Records excerpted from a collection:
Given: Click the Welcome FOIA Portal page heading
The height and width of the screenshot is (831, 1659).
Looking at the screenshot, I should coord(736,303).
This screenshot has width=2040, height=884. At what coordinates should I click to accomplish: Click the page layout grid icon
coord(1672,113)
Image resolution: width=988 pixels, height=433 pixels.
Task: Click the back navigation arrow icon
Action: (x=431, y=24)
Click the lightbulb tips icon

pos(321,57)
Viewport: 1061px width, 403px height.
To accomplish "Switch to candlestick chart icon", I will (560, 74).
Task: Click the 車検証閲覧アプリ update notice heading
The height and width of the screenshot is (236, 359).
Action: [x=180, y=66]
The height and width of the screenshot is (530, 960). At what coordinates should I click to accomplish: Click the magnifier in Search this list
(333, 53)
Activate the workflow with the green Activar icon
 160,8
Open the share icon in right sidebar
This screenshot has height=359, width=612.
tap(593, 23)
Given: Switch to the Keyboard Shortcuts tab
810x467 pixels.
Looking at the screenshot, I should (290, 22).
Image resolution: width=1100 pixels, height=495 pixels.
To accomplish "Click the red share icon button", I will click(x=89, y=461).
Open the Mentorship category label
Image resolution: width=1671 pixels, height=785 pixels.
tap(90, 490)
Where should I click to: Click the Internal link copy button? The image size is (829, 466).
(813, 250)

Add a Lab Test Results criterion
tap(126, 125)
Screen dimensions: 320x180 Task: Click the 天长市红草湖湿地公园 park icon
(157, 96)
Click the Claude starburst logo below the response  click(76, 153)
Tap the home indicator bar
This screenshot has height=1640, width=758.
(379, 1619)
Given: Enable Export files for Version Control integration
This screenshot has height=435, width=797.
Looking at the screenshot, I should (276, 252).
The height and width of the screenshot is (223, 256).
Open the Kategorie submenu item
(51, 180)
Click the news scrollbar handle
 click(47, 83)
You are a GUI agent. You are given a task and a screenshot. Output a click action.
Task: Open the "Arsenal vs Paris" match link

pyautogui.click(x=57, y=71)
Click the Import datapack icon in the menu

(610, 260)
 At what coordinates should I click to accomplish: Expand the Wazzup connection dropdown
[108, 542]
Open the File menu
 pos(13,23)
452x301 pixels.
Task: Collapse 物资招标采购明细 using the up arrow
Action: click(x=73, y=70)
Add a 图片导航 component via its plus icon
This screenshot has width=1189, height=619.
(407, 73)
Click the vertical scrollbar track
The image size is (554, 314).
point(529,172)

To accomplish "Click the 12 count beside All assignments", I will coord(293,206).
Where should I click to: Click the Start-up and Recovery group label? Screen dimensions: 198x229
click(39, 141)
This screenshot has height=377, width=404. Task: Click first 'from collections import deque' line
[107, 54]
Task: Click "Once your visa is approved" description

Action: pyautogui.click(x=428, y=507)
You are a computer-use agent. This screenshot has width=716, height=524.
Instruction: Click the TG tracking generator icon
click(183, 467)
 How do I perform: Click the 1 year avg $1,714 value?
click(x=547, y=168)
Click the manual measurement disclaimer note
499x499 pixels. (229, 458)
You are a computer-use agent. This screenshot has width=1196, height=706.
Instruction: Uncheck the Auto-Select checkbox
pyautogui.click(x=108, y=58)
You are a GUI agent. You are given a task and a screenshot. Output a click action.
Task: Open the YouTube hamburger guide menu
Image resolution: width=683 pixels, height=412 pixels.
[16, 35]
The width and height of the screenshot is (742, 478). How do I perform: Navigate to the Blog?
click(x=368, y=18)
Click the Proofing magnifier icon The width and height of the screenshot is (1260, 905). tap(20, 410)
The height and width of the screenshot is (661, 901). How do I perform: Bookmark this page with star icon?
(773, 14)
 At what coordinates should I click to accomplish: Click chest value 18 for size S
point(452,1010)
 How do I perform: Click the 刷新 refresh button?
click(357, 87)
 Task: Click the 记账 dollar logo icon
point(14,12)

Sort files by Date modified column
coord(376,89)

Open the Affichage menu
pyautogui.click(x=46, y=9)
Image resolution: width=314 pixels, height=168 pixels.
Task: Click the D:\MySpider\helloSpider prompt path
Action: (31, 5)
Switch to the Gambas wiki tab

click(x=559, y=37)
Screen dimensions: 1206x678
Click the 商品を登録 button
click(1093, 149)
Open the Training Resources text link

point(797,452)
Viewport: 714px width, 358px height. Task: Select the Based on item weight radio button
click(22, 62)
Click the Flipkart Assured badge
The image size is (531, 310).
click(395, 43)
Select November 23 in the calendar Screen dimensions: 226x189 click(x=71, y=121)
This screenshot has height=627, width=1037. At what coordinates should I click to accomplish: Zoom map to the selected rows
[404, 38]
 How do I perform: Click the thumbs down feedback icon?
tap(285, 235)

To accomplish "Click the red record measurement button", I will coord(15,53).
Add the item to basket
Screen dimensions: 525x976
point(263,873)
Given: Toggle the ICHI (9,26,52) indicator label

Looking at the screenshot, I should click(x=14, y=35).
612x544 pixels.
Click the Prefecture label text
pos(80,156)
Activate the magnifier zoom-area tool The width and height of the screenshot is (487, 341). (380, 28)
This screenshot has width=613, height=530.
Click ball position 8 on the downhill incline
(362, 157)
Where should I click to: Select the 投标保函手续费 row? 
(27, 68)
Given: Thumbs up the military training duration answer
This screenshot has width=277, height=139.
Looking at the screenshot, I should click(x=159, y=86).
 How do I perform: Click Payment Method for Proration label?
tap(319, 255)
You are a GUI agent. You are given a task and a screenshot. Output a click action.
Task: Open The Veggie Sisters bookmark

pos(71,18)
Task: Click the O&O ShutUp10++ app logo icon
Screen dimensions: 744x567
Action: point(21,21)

*WHAT YOU WILL DO*:
Each line of the data must be written out exactly as it appears.

*ANSWER SPACE*:
Given: Click the Welcome FOIA Portal page heading
The height and width of the screenshot is (831, 1659).
Looking at the screenshot, I should coord(736,303).
This screenshot has width=2040, height=884. At what coordinates should I click to accomplish: Click the page layout grid icon
coord(1672,113)
Image resolution: width=988 pixels, height=433 pixels.
Task: Click the back navigation arrow icon
Action: (x=431, y=24)
Click the lightbulb tips icon

pos(321,57)
Viewport: 1061px width, 403px height.
To accomplish "Switch to candlestick chart icon", I will (560, 74).
Task: Click the 車検証閲覧アプリ update notice heading
The height and width of the screenshot is (236, 359).
Action: [x=180, y=66]
The height and width of the screenshot is (530, 960). At what coordinates should I click to accomplish: Click the magnifier in Search this list
(333, 53)
Activate the workflow with the green Activar icon
 160,8
Open the share icon in right sidebar
This screenshot has height=359, width=612.
tap(593, 23)
Given: Switch to the Keyboard Shortcuts tab
810x467 pixels.
Looking at the screenshot, I should (290, 22).
Image resolution: width=1100 pixels, height=495 pixels.
To accomplish "Click the red share icon button", I will click(x=89, y=461).
Open the Mentorship category label
Image resolution: width=1671 pixels, height=785 pixels.
tap(90, 490)
Where should I click to: Click the Internal link copy button? The image size is (829, 466).
(813, 250)

Add a Lab Test Results criterion
tap(126, 125)
Screen dimensions: 320x180 Task: Click the 天长市红草湖湿地公园 park icon
(157, 96)
Click the Claude starburst logo below the response  click(76, 153)
Tap the home indicator bar
This screenshot has height=1640, width=758.
(379, 1619)
Given: Enable Export files for Version Control integration
This screenshot has height=435, width=797.
Looking at the screenshot, I should (276, 252).
The height and width of the screenshot is (223, 256).
Open the Kategorie submenu item
(51, 180)
Click the news scrollbar handle
 click(47, 83)
You are a GUI agent. You are given a task and a screenshot. Output a click action.
Task: Open the "Arsenal vs Paris" match link

pyautogui.click(x=57, y=71)
Click the Import datapack icon in the menu

(610, 260)
 At what coordinates should I click to accomplish: Expand the Wazzup connection dropdown
[108, 542]
Open the File menu
 pos(13,23)
452x301 pixels.
Task: Collapse 物资招标采购明细 using the up arrow
Action: click(x=73, y=70)
Add a 图片导航 component via its plus icon
This screenshot has width=1189, height=619.
(407, 73)
Click the vertical scrollbar track
The image size is (554, 314).
point(529,172)

To accomplish "Click the 12 count beside All assignments", I will coord(293,206).
Where should I click to: Click the Start-up and Recovery group label? Screen dimensions: 198x229
click(39, 141)
This screenshot has height=377, width=404. Task: Click first 'from collections import deque' line
[107, 54]
Task: Click "Once your visa is approved" description

Action: pyautogui.click(x=428, y=507)
You are a computer-use agent. This screenshot has width=716, height=524.
Instruction: Click the TG tracking generator icon
click(183, 467)
 How do I perform: Click the 1 year avg $1,714 value?
click(x=547, y=168)
Click the manual measurement disclaimer note
499x499 pixels. (229, 458)
You are a computer-use agent. This screenshot has width=1196, height=706.
Instruction: Uncheck the Auto-Select checkbox
pyautogui.click(x=108, y=58)
You are a GUI agent. You are given a task and a screenshot. Output a click action.
Task: Open the YouTube hamburger guide menu
Image resolution: width=683 pixels, height=412 pixels.
[16, 35]
The width and height of the screenshot is (742, 478). How do I perform: Navigate to the Blog?
click(x=368, y=18)
Click the Proofing magnifier icon The width and height of the screenshot is (1260, 905). tap(20, 410)
The height and width of the screenshot is (661, 901). How do I perform: Bookmark this page with star icon?
(773, 14)
 At what coordinates should I click to accomplish: Click chest value 18 for size S
point(452,1010)
 How do I perform: Click the 刷新 refresh button?
click(357, 87)
 Task: Click the 记账 dollar logo icon
point(14,12)

Sort files by Date modified column
coord(376,89)

Open the Affichage menu
pyautogui.click(x=46, y=9)
Image resolution: width=314 pixels, height=168 pixels.
Task: Click the D:\MySpider\helloSpider prompt path
Action: (31, 5)
Switch to the Gambas wiki tab

click(x=559, y=37)
Screen dimensions: 1206x678
Click the 商品を登録 button
click(1093, 149)
Open the Training Resources text link

point(797,452)
Viewport: 714px width, 358px height. Task: Select the Based on item weight radio button
click(22, 62)
Click the Flipkart Assured badge
The image size is (531, 310).
click(395, 43)
Select November 23 in the calendar Screen dimensions: 226x189 click(x=71, y=121)
This screenshot has height=627, width=1037. At what coordinates should I click to accomplish: Zoom map to the selected rows
[404, 38]
 How do I perform: Click the thumbs down feedback icon?
tap(285, 235)

To accomplish "Click the red record measurement button", I will coord(15,53).
Add the item to basket
Screen dimensions: 525x976
point(263,873)
Given: Toggle the ICHI (9,26,52) indicator label

Looking at the screenshot, I should click(x=14, y=35).
612x544 pixels.
Click the Prefecture label text
pos(80,156)
Activate the magnifier zoom-area tool The width and height of the screenshot is (487, 341). (380, 28)
This screenshot has width=613, height=530.
Click ball position 8 on the downhill incline
(362, 157)
Where should I click to: Select the 投标保函手续费 row? 
(27, 68)
Given: Thumbs up the military training duration answer
This screenshot has width=277, height=139.
Looking at the screenshot, I should click(x=159, y=86).
 How do I perform: Click Payment Method for Proration label?
tap(319, 255)
You are a GUI agent. You are given a task and a screenshot. Output a click action.
Task: Open The Veggie Sisters bookmark

pos(71,18)
Task: Click the O&O ShutUp10++ app logo icon
Screen dimensions: 744x567
Action: point(21,21)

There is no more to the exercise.